Collected data:
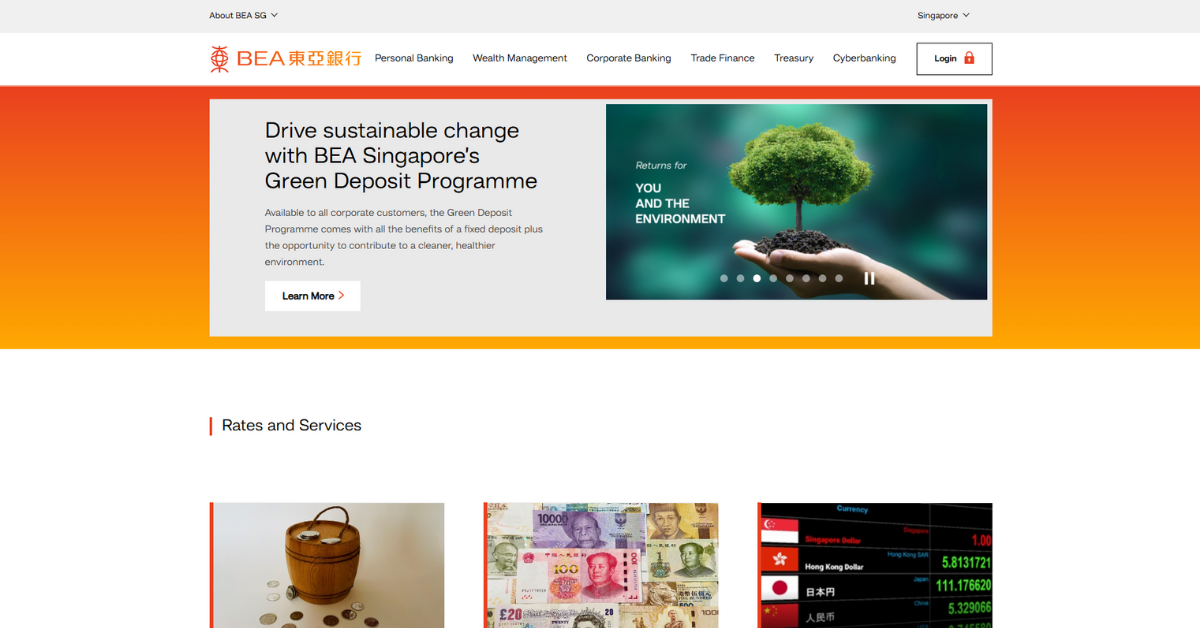Click the Login button
The width and height of the screenshot is (1200, 628).
[x=954, y=59]
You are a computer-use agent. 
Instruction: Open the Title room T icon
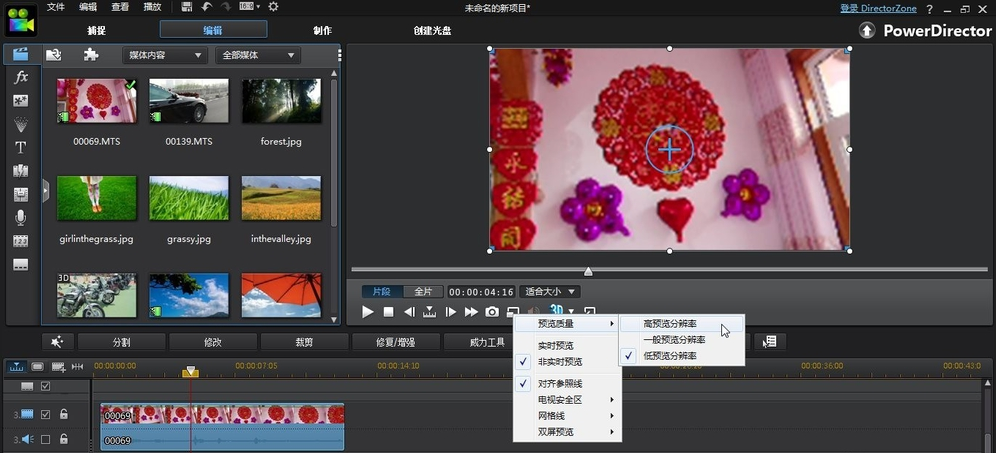(x=21, y=147)
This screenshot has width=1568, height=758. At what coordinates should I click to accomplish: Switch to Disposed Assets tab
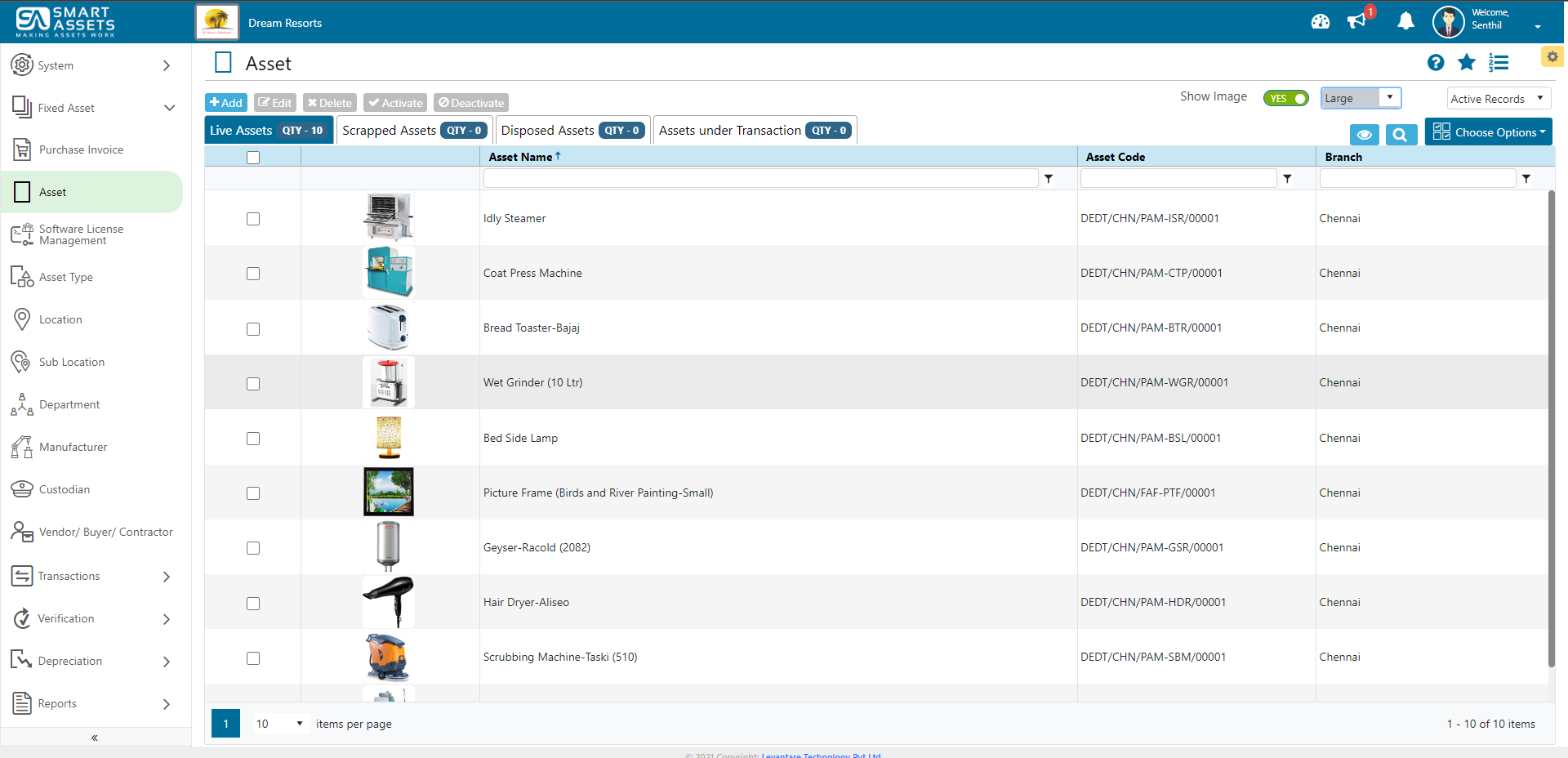click(572, 131)
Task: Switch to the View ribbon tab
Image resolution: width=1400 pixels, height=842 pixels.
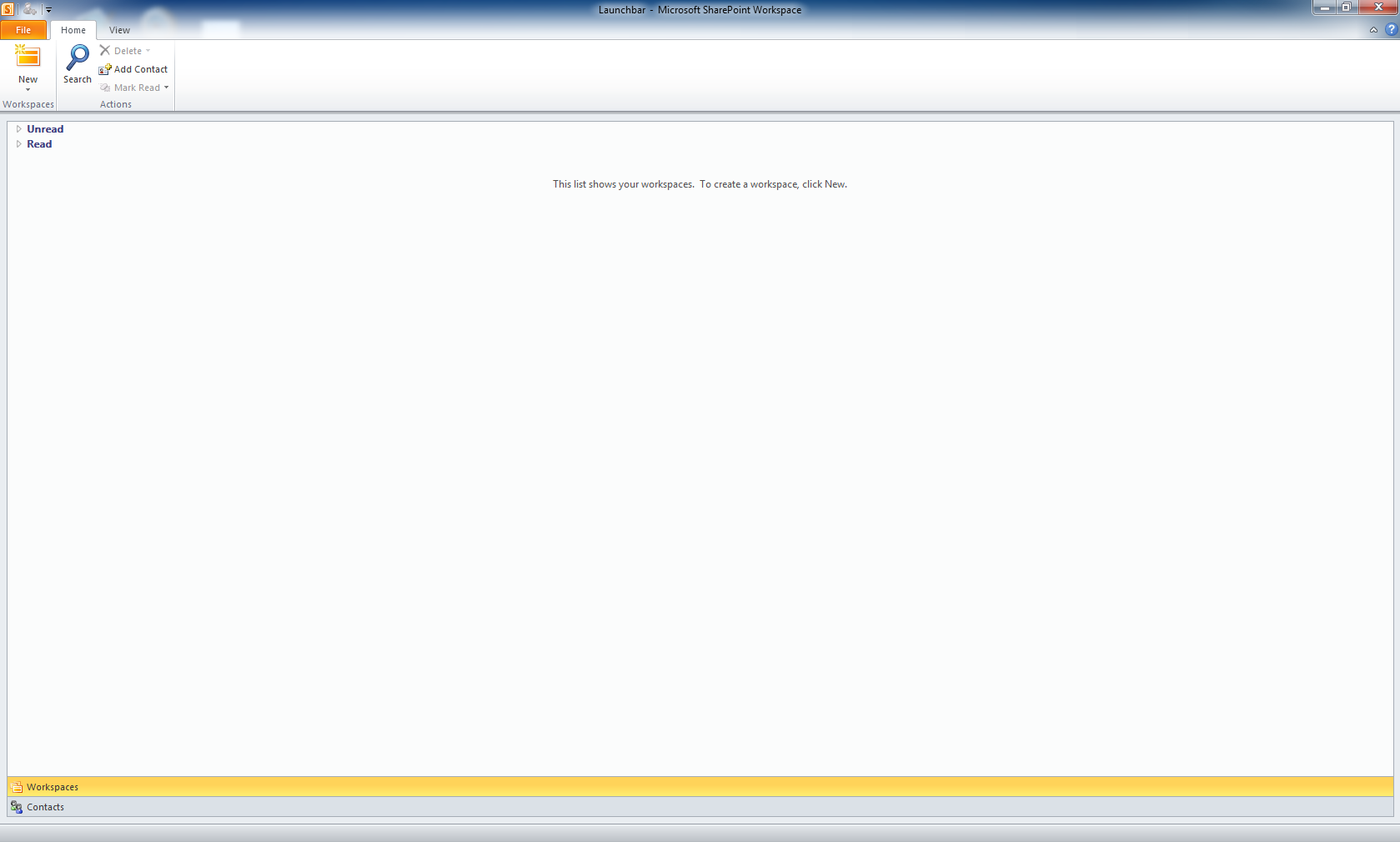Action: tap(119, 30)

Work to be completed: Set down exactly and only the lines from the line that contains "Task: Switch to the View ribbon tab" through the last line of the entries above, with both of those lines included and the pictures left out.

Output for this task:
Task: Switch to the View ribbon tab
Image resolution: width=1400 pixels, height=842 pixels.
Action: tap(119, 30)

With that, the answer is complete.